Sorting numbers in descending order but with `0`s at the start

You could sort by the delta of b and a (for descending sorting) and take Number.MAX_VALUE, for falsy values like zero.

This:

Number.MAX_VALUE - Number.MAX_VALUE

is equal to zero.

let array = [0, 1, 0, 2, 0, 3, 0, 4, 0, 5];

array.sort((a, b) => (b || Number.MAX_VALUE) - (a || Number.MAX_VALUE));

console.log(...array);


As mdn docs says:

If a and b are two elements being compared, then:

If compareFunction(a, b) returns less than 0, sort a to an index lower than b (i.e. a comes first).

If compareFunction(a, b) returns 0, leave a and b unchanged with respect to each other, but sorted with respect to all different elements. Note: the ECMAscript standard does not guarantee this behavior, thus, not all browsers (e.g. Mozilla versions dating back to at least 2003) respect this.

If compareFunction(a, b) returns greater than 0, sort b to an index lower than a (i.e. b comes first).

compareFunction(a, b) must always return the same value when given a specific pair of elements a and b as its two arguments. If inconsistent results are returned, then the sort order is undefined.

So, the compare function has the following form:

function compare(a, b) {
  if (a is less than b by some ordering criterion) {
    return -1;
  }
  if (a is greater than b by the ordering criterion) {
    return 1;
  }
  // a must be equal to b
  return 0;
}

let arr = [0, 1, 0, 2, 0, 3, 0, 4, 0, 5];

arr.sort((x, y) => {
    if (x > 0 && y > 0) {
        return y - x;
    }
    return x - y;
});

console.log(arr);


If you care about efficiency, it's probably fastest to filter out the zeros first. You don't want sort to waste time even looking at them, let alone adding extra work to your comparison callback to handle that special case.

Especially if you expect a significant number of zeros, one pass over the data to filter them out should be much better than doing a larger O(N log N) sort that will look at each zero multiple times.

You can efficiently prepend the right number of zeros after you're done.

It's also just as easy to read the resulting code. I used TypedArray because it's efficient and makes numeric sorting easy. But you can use this technique with regular Array, using the standard idiom of (a,b)=>a-b for .sort.

let arr = [0, 1, 0, 2, 0, 3, 0, 4, 0, 5];

let nonzero_arr = Int32Array.from(arr.filter(n => n != 0));
let zcount = arr.length - nonzero_arr.length;
nonzero_arr.sort();      // numeric TypedArray sorts numerically, not alphabetically

// Reverse the sorted part before copying into the final array.
nonzero_arr.reverse();

 // efficient-ish TypedArray for main result
let revsorted = new Int32Array(arr.length);   // zero-filled full size
revsorted.set(nonzero_arr, zcount);           // copy after the right number of zeros

console.log(Array.from(revsorted));      // prints strangely for TypedArray, with invented "0", "1" keys

/*
   // regular Array result
let sorted = [...Array(zcount).fill(0), ...nonzero_arr]  // IDK if this is efficient
console.log(sorted);
*/

I don't know if TypedArray .sort() and then .reverse is faster than using a custom comparison function to sort in descending order. Or if we can copy-and-reverse on the fly with an iterator.

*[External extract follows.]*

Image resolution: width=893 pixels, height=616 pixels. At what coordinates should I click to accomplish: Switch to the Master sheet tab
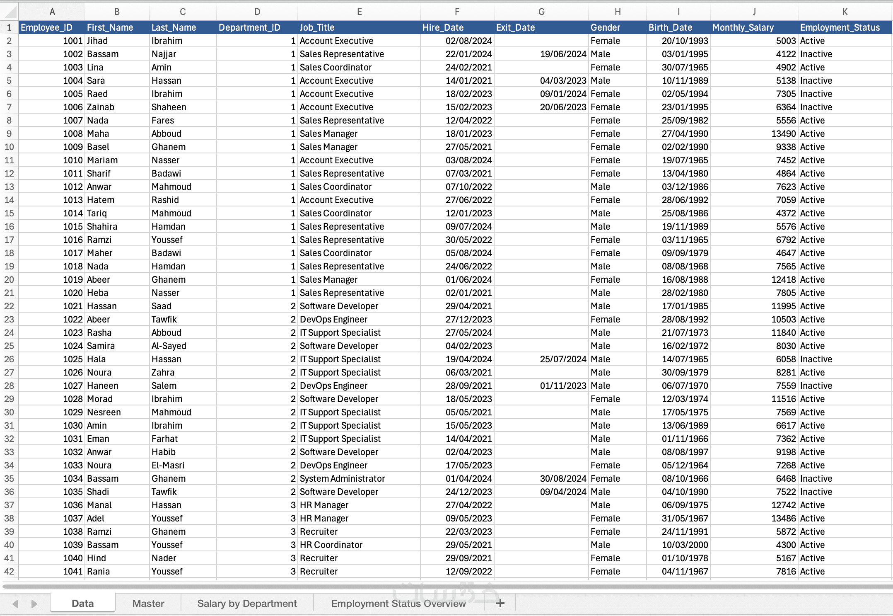[148, 603]

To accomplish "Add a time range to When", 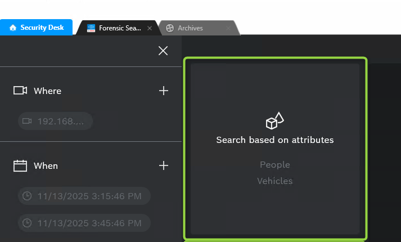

Also worth considering: only use one TypedArray of the full length.

Instead of using .filter, loop over it and swap the zeros to the front of the array as you go. This takes one pass over your data.

Then use .subarray() to get a new TypedArray view of the non-zero elements of the same underlying ArrayBuffer. Sorting that will leave you the full array with a zero start and a sorted tail, with the sort only ever looking at the non-zero elements.

I didn't see a partition function in the Array or TypedArray methods, but I barely know JavaScript. With good JIT, a loop shouldn't be too much worse than a built-in method. (Especially when that method involves a callback like .filter, and unless it uses realloc under the hood to shrink, it has to figure out how much memory to allocate before it actually filters).

I used regular-Array .filter() before converting to a TypedArray. If your input is already a TypedArray you don't have this problem, and this strategy gets even more attractive.